Exploring the legacy and craftsmanship of Japanese culture through refinement and exquisiteness
Updated at 2022-07-08
The Japanese people call glass art “garasu,” which refers to the product that is produced by smelting natural minerals such as silica, soda ash, and limestone at high temperatures. Ordinary glass is colorless and transparent, but Japanese glass craftspeople are magicians of color and like to mix different metal elements during the firing process to produce hundreds of different colors. Mainstream Japanese glass crafts can be divided into two types: hand blown and machine cut. Hand-blown glass typically contains air bubbles, and each piece differs slightly in size and shape. The result is works that are unique and unmatched. Patterns can be engraved on the surface of glass. One example is “Edo Kiriko,” which is representative of traditional Japanese colored glass crafts. It’s a traditional craft of Tokyo that arose several centuries ago, and there are about 20 types of patterns, most of which are flowers and plants. The texture is clear and the colors are vivid. You can appreciate the color changes, transparency, and refraction of the products, all of which have a radiance that comes from the interaction between light and glass.
Tenugui is a traditional Japanese handkerchief. Popularized during the Nara period, tenuguis has become a necessity of Japanese life. They are thin cotton fabrics cut into 90x35 cm rectangles commonly used for drying. They are also used as headbands or aprons. Although there are fewer opportunities in modern life to use tenuguis , they remain extremely popular as gifts for their elegant tie-dyed or printed patterns. This tenugui was specially made to commemorate the strong relationship between Taoyuan and Narita.
Lacquerware also has a place in traditional Japanese craftsmanship. It’s called “nurimono” (coated things) or “urushi-nuri” (lacquer coating). There are over 40 steps in the lacquer-making process from processing source materials to applying the lacquer, and even the simplest utensils require several months to complete. Most objects in this world become outdated and mottled over time, but only lacquerware becomes more valuable with use. Lacquerware feels sturdy and does not damage easily, and even frequent usage will only leave behind small surface scratches. The overall luster, however, will become brighter and more charming. There are many types of and uses for lacquerware, including tableware such as plates, bowls, and chopsticks, and decorative items such as boxes, vases, and hanging art. In this exhibition, the spotlight is on Kagawa lacquerware. The pieces were made using five different techniques: kinma, goto-nuri, zonsei, choshitsu, and zokoku-nuri.
Gold foil art originated in Egypt and was later introduced to Japan through China. Gold foil has been widely used in handicrafts since 1975. 99% of Japan’s gold foil comes from Kanazawa, Ishikawa Prefecture, which has excellent water quality and high humidity.

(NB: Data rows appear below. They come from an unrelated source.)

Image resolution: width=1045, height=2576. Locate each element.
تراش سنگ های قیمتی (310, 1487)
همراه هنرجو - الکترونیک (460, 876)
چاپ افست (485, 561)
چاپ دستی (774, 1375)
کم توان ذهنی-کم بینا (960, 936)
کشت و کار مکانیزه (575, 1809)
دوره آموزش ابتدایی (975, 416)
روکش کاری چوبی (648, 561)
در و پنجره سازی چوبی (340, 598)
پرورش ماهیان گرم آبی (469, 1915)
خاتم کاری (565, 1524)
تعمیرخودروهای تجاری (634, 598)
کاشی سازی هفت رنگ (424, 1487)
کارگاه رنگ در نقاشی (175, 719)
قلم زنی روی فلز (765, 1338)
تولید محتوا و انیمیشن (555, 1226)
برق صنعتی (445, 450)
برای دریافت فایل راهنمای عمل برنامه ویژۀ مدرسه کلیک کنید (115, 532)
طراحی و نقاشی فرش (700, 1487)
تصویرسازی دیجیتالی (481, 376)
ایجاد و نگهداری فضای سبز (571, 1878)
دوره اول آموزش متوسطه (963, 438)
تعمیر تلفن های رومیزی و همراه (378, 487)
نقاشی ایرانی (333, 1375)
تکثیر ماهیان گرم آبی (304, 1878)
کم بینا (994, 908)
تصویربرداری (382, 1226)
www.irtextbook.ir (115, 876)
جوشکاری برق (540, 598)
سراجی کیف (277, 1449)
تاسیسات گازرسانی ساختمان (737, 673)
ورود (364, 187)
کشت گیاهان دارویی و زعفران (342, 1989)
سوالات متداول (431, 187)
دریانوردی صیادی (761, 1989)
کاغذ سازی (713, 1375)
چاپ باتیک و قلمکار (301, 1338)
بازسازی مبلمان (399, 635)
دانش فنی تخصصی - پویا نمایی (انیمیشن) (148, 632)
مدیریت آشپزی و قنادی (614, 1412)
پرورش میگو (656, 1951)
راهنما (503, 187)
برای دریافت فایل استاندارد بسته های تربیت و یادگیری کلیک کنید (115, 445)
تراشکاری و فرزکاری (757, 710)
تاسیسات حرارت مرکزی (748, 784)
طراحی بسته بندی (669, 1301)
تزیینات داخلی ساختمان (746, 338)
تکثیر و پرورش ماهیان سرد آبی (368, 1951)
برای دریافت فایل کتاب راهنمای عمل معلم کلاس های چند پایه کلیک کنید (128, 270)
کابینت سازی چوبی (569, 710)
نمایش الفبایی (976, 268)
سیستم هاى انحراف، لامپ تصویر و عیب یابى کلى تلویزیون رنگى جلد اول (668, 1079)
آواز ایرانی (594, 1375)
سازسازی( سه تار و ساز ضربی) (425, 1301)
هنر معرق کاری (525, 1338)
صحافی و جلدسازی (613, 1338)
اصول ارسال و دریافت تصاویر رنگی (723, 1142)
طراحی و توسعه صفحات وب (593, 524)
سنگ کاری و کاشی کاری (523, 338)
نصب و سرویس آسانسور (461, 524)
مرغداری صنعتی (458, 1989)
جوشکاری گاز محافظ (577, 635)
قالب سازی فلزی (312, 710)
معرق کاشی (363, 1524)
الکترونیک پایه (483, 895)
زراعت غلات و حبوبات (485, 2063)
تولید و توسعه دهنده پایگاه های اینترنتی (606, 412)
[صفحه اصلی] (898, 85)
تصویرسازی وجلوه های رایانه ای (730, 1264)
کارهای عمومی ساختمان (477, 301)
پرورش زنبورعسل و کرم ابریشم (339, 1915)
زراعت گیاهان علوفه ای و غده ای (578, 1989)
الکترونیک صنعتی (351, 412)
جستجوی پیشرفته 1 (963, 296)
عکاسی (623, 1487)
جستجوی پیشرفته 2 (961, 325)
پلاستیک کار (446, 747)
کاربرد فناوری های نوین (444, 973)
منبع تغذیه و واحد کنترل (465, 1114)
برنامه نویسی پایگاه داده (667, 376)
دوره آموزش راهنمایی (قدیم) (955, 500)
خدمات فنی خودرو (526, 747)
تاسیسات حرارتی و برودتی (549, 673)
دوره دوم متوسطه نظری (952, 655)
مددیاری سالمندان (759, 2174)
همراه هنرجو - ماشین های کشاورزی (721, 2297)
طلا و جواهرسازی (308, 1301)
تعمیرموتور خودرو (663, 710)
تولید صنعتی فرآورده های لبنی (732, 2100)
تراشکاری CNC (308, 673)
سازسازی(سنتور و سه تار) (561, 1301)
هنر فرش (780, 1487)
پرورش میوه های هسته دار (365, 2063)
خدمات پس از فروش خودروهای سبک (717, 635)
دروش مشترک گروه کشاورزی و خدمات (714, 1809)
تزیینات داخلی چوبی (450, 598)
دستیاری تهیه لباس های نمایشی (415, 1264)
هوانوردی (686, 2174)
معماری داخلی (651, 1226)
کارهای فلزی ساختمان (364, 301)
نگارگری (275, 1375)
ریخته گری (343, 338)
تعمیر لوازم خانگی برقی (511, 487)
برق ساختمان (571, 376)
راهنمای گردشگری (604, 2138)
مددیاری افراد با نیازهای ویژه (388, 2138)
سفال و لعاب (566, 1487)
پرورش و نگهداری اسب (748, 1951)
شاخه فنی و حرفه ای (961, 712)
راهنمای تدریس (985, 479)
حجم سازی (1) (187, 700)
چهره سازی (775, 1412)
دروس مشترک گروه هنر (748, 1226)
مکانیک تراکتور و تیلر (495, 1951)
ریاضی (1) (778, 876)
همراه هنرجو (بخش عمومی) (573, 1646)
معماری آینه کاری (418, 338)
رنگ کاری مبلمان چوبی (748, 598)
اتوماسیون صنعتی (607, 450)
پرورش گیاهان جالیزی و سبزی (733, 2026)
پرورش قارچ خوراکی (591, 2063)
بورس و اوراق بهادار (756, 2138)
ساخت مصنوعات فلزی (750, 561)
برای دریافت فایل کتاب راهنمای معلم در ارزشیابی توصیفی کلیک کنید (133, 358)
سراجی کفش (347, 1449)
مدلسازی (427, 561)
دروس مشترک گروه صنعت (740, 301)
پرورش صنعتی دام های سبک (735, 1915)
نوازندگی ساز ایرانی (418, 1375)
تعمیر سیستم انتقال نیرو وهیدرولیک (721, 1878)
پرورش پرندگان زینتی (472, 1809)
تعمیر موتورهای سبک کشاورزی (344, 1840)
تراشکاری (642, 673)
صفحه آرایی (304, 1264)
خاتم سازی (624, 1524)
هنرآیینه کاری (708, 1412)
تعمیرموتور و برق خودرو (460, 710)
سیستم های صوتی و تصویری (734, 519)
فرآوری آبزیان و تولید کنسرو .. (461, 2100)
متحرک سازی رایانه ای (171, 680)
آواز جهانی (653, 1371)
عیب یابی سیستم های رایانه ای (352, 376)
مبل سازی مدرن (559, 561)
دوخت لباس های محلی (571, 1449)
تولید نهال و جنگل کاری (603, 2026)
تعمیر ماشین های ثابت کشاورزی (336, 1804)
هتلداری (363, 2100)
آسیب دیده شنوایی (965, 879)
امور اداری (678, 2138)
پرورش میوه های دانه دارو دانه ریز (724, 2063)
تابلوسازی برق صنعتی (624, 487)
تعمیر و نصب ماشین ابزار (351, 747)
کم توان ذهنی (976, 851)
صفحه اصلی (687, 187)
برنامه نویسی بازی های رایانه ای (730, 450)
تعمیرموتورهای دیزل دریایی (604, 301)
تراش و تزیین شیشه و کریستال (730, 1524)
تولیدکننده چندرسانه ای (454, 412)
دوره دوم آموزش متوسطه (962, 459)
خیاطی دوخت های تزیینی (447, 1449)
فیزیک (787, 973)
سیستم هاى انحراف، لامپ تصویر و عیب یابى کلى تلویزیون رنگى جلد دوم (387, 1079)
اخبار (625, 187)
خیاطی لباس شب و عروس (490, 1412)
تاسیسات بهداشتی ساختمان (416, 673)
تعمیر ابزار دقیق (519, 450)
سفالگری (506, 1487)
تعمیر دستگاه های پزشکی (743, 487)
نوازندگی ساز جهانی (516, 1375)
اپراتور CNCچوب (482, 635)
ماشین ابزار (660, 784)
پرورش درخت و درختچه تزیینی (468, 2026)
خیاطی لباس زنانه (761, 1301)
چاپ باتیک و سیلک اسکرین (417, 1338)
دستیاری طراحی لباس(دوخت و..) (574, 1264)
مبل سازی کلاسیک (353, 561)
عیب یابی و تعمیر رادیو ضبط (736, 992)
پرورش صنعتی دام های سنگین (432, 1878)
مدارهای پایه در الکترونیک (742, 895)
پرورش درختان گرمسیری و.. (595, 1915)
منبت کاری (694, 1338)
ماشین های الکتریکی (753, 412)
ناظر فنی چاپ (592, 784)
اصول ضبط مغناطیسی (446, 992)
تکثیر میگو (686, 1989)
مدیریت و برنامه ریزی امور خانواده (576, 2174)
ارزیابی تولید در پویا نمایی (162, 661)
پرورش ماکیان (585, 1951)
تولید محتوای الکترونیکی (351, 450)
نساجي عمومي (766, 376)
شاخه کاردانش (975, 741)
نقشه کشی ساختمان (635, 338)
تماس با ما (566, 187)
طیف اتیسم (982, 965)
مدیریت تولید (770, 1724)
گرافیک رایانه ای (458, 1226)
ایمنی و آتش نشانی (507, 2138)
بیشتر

Even under favorable conditions, producing gold foil is extremely challenging. First, gold is melted into an alloy at roughly 1,300 degrees celsius. The malleable alloy is then pressed and extended until it reaches a thickness of 0.0001 mm. The foil is so thin that it will drift out of your palm with the slightest breath, so artisans often hold their breath while working with gold foil. This exhibit embodies the application of gold leaves in a variety of crafts, including lacquercraft, glassmaking, woodwork, and steelwork.